Re: Secure Metadata from Thomas Roessler on 2006-04-14 (public-usable-authentication@w3.org from April 2006)

From: Thomas Roessler <tlr@w3.org>
Date: Fri, 14 Apr 2006 23:02:21 +0200
To: Jeffrey Altman <jaltman@secure-endpoints.com>
Cc: public-usable-authentication@w3.org
Message-ID: <20060414210221.GD28531@lavazza.does-not-exist.org>
Forwarding on behalf of Jeffrey as well.
-- 
Thomas Roessler, W3C   <tlr@w3.org>





On 2006-04-14 10:36:46 -0400, Jeffrey Altman wrote:
> Message-ID: <443FB37E.7070008@secure-endpoints.com>
> Date: Fri, 14 Apr 2006 10:36:46 -0400
> From: Jeffrey Altman <jaltman@secure-endpoints.com>
> Organization: Secure Endpoints Inc.
> User-Agent: Thunderbird 1.5 (Windows/20051201)
> MIME-Version: 1.0
> To: public-usable-authentication@w3.org
> Subject: Re: Secure Metadata
> References: <8A794A6D6932D146B2949441ECFC9D680216C8C1@msgswbmnmsp17.wellsfargo.com> <200604121353.13002.staikos@kde.org>
> In-Reply-To: <200604121353.13002.staikos@kde.org>
> X-Enigmail-Version: 0.94.0.0
> Content-Type: multipart/signed; protocol="application/x-pkcs7-signature"; micalg=sha1; boundary="------------ms060807040501070303070304"
> 
> George Staikos wrote:
> > On Wednesday 12 April 2006 13:49, Michael.Mccormick@wellsfargo.com wrote:
> >> RFC 3709 (http://www.ietf.org/rfc/rfc3709.txt) defines an X.509
> >> extension that allows optional logographic images for community, issuer,
> >> and subject organizations.
> >>
> >> Say for example GM obtained web server SSL certificates from VeriSign
> >> for use within their supplier community.  The cert could display logos
> >> for GM, VeriSign, and the auto parts exchange (or any subset /
> >> combination thereof).
> > 
> >   Right... but the question is, do we fill the chrome with all of these 
> > things? :-)  This is a lot of real-estate, it's a potential new phishing 
> > vectors, and it's going to be really hard to remove one day when we decide 
> > that problems 1 and 2 are too much to handle.
> 
> I'm extremely concerned that the use of logos will cause users to pay
> even less attention to differences in URLs when evaluating certificates.
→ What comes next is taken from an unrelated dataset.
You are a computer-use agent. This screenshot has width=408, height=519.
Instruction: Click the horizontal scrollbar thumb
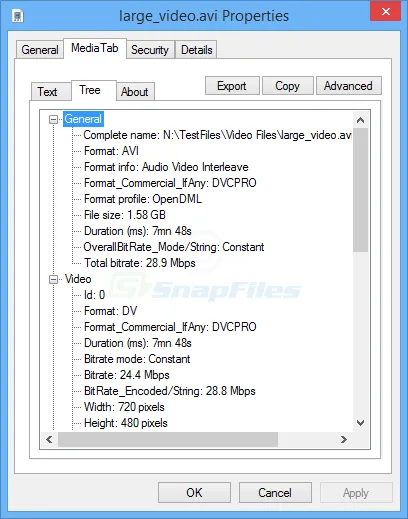click(x=168, y=439)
> I'm going to pick on Mars Incorporated and to a certain extent Verisign
> today quite a bit simply because there is a case that I can use as an
> example that is readily available.
> 
> The URL https://chillinforamillion.com is secured by a valid certificate
> issued by Verisign's "VeriSign Class 3 Secure Server CA".  This is an
> intermediary CA whose certificate is not shipped as a trust anchor in
> FireFox.  The expectation is that the intermediate certificate is
> supposed to be supplied by the web server.  The installation
> instructions are found on VeriSign's web site here:
> 
> http://www.verisign.com/support/ssl-certificates-support/install-ssl-certificate.html
> 
> Unfortunately, it is too often the case that web site managers don't
> understand that intermediary CA certs need to be installed on the server
> and so users are displayed the famous "Website Certified by an Unknown
> Authority" dialog.
> 
> If the user were to examine the certificate they would find that the
> Common Name is in all upper case while the web site url hostname is in
> all lower case causing the user (including myself) to think that the
> problem is a case comparison error and ignoring the details surrounding
> the Issuing Certificate Authority certificate BECAUSE the certificate
> was issued by VeriSign, Inc.; it must be good.  Besides I see these
> dialogs all the time when I go to blogs protected by self-signed certs
> and web sites that are mis-configured such as the one from Mars Inc.
> 
> Now if you were to throw logos at me in this dialog I would see a logo
> from Mars Inc. (did I even know that Mars Inc made skittles and
> starburst?) and a VeriSign logo.  As documented in "Fast Food Nation" we
> are programmed from a very early age to trust brands and one of the
> strongest associations that we have is with the brand logo.  Companies
> spend tons of money every year re-enforcing the association that their
> logo represents products that are safe, wholesome, etc.  When users see
> the VeriSign logo and see the McDonalds logo on a page they are going to
> feel safe and secure and they are only going to be more likely to go
> ahead and press that "Accept this certificate" button.  Using logos to
> reduce the details provided to the user is not a means of increasing
> security.
> 
> The only benefit that I can see from displaying logos is that when a
> logo that a company has spent billions of dollars maintaining starts
> to be used as part of phishing attacks it is going to get a lot of
> attention from CEOs, corporate legal teams, and law enforcement because
> when a brand is damaged it is damaged not only for web transactions
> but will become a part of the public consciousness associated with that
> brand every time a consumer considers purchasing a product or service.
> 
> While displaying logos may appear to be a good thing in the short term,
> I am skeptical of the long term security benefits.
> 
> Jeffrey Altman
> 
> 
>
Received on Friday, 14 April 2006 21:02:31 UTC